__Instructions for the task__. Copy every line of the material exactly as it stands.

:: Given data ::

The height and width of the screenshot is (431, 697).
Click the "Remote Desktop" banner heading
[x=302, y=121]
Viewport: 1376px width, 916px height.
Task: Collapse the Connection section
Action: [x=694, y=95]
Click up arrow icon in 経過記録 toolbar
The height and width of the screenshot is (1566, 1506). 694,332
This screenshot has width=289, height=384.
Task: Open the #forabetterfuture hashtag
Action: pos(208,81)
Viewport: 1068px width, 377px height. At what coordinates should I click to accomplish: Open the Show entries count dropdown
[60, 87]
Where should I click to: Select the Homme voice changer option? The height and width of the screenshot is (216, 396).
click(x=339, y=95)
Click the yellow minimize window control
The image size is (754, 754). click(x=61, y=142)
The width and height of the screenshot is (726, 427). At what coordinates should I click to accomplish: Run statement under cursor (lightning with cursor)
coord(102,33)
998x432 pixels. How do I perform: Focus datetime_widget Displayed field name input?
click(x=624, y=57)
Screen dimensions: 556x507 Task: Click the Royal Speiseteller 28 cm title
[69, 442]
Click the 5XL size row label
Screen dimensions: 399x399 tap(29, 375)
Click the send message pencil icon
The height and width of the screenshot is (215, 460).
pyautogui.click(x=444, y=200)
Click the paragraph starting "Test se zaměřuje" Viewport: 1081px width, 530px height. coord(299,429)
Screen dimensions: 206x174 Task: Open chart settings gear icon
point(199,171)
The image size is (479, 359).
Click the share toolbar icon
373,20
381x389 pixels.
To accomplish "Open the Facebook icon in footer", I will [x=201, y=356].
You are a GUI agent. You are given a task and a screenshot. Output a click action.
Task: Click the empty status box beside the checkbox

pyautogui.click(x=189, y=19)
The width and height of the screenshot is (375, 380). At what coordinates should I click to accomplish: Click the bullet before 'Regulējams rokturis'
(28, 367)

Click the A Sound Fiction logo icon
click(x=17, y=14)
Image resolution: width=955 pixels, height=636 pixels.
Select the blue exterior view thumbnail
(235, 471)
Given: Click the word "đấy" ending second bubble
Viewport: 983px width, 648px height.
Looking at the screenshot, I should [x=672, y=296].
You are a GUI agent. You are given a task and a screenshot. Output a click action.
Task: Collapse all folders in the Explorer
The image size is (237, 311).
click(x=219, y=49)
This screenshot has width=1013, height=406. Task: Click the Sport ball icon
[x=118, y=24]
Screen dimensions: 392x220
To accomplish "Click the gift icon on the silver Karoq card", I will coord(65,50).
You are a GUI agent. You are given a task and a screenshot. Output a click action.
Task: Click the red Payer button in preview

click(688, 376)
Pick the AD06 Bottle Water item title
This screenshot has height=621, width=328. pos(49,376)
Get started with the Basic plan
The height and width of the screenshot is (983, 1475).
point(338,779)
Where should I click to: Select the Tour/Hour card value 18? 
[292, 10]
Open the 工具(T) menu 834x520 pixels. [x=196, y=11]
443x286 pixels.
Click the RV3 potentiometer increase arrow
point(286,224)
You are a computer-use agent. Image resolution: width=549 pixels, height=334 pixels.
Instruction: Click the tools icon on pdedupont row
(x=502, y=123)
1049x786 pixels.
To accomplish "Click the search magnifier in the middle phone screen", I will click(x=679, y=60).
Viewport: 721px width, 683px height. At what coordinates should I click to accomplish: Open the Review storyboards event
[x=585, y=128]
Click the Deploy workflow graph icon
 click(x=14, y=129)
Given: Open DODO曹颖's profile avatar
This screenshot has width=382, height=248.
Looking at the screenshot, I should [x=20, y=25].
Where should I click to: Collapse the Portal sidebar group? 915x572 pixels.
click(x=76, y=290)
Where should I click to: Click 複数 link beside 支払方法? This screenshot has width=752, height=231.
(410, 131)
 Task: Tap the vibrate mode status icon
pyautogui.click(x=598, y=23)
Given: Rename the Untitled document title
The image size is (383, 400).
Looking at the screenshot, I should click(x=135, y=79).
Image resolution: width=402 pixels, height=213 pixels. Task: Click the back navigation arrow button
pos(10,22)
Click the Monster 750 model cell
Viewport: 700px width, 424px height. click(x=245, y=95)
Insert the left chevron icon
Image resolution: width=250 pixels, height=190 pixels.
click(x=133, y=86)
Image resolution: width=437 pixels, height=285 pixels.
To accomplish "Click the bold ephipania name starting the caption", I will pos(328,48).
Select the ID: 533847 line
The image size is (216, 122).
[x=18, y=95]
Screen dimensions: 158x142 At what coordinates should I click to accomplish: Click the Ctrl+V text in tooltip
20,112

:::

__Output__.
The height and width of the screenshot is (431, 697).
Click the "Remote Desktop" banner heading
[x=302, y=121]
Viewport: 1376px width, 916px height.
Task: Collapse the Connection section
Action: [x=694, y=95]
Click up arrow icon in 経過記録 toolbar
The height and width of the screenshot is (1566, 1506). 694,332
This screenshot has width=289, height=384.
Task: Open the #forabetterfuture hashtag
Action: pos(208,81)
Viewport: 1068px width, 377px height. At what coordinates should I click to accomplish: Open the Show entries count dropdown
[60, 87]
Where should I click to: Select the Homme voice changer option? The height and width of the screenshot is (216, 396).
click(x=339, y=95)
Click the yellow minimize window control
The image size is (754, 754). click(x=61, y=142)
The width and height of the screenshot is (726, 427). At what coordinates should I click to accomplish: Run statement under cursor (lightning with cursor)
coord(102,33)
998x432 pixels. How do I perform: Focus datetime_widget Displayed field name input?
click(x=624, y=57)
Screen dimensions: 556x507 Task: Click the Royal Speiseteller 28 cm title
[69, 442]
Click the 5XL size row label
Screen dimensions: 399x399 tap(29, 375)
Click the send message pencil icon
The height and width of the screenshot is (215, 460).
pyautogui.click(x=444, y=200)
Click the paragraph starting "Test se zaměřuje" Viewport: 1081px width, 530px height. coord(299,429)
Screen dimensions: 206x174 Task: Open chart settings gear icon
point(199,171)
The image size is (479, 359).
Click the share toolbar icon
373,20
381x389 pixels.
To accomplish "Open the Facebook icon in footer", I will [x=201, y=356].
You are a GUI agent. You are given a task and a screenshot. Output a click action.
Task: Click the empty status box beside the checkbox

pyautogui.click(x=189, y=19)
The width and height of the screenshot is (375, 380). At what coordinates should I click to accomplish: Click the bullet before 'Regulējams rokturis'
(28, 367)

Click the A Sound Fiction logo icon
click(x=17, y=14)
Image resolution: width=955 pixels, height=636 pixels.
Select the blue exterior view thumbnail
(235, 471)
Given: Click the word "đấy" ending second bubble
Viewport: 983px width, 648px height.
Looking at the screenshot, I should [x=672, y=296].
You are a GUI agent. You are given a task and a screenshot. Output a click action.
Task: Collapse all folders in the Explorer
The image size is (237, 311).
click(x=219, y=49)
This screenshot has width=1013, height=406. Task: Click the Sport ball icon
[x=118, y=24]
Screen dimensions: 392x220
To accomplish "Click the gift icon on the silver Karoq card", I will coord(65,50).
You are a GUI agent. You are given a task and a screenshot. Output a click action.
Task: Click the red Payer button in preview

click(688, 376)
Pick the AD06 Bottle Water item title
This screenshot has height=621, width=328. pos(49,376)
Get started with the Basic plan
The height and width of the screenshot is (983, 1475).
point(338,779)
Where should I click to: Select the Tour/Hour card value 18? 
[292, 10]
Open the 工具(T) menu 834x520 pixels. [x=196, y=11]
443x286 pixels.
Click the RV3 potentiometer increase arrow
point(286,224)
You are a computer-use agent. Image resolution: width=549 pixels, height=334 pixels.
Instruction: Click the tools icon on pdedupont row
(x=502, y=123)
1049x786 pixels.
To accomplish "Click the search magnifier in the middle phone screen", I will click(x=679, y=60).
Viewport: 721px width, 683px height. At what coordinates should I click to accomplish: Open the Review storyboards event
[x=585, y=128]
Click the Deploy workflow graph icon
 click(x=14, y=129)
Given: Open DODO曹颖's profile avatar
This screenshot has width=382, height=248.
Looking at the screenshot, I should [x=20, y=25].
Where should I click to: Collapse the Portal sidebar group? 915x572 pixels.
click(x=76, y=290)
Where should I click to: Click 複数 link beside 支払方法? This screenshot has width=752, height=231.
(410, 131)
 Task: Tap the vibrate mode status icon
pyautogui.click(x=598, y=23)
Given: Rename the Untitled document title
The image size is (383, 400).
Looking at the screenshot, I should click(x=135, y=79).
Image resolution: width=402 pixels, height=213 pixels. Task: Click the back navigation arrow button
pos(10,22)
Click the Monster 750 model cell
Viewport: 700px width, 424px height. click(x=245, y=95)
Insert the left chevron icon
Image resolution: width=250 pixels, height=190 pixels.
click(x=133, y=86)
Image resolution: width=437 pixels, height=285 pixels.
To accomplish "Click the bold ephipania name starting the caption", I will pos(328,48).
Select the ID: 533847 line
The image size is (216, 122).
[x=18, y=95]
Screen dimensions: 158x142 At what coordinates should I click to accomplish: Click the Ctrl+V text in tooltip
20,112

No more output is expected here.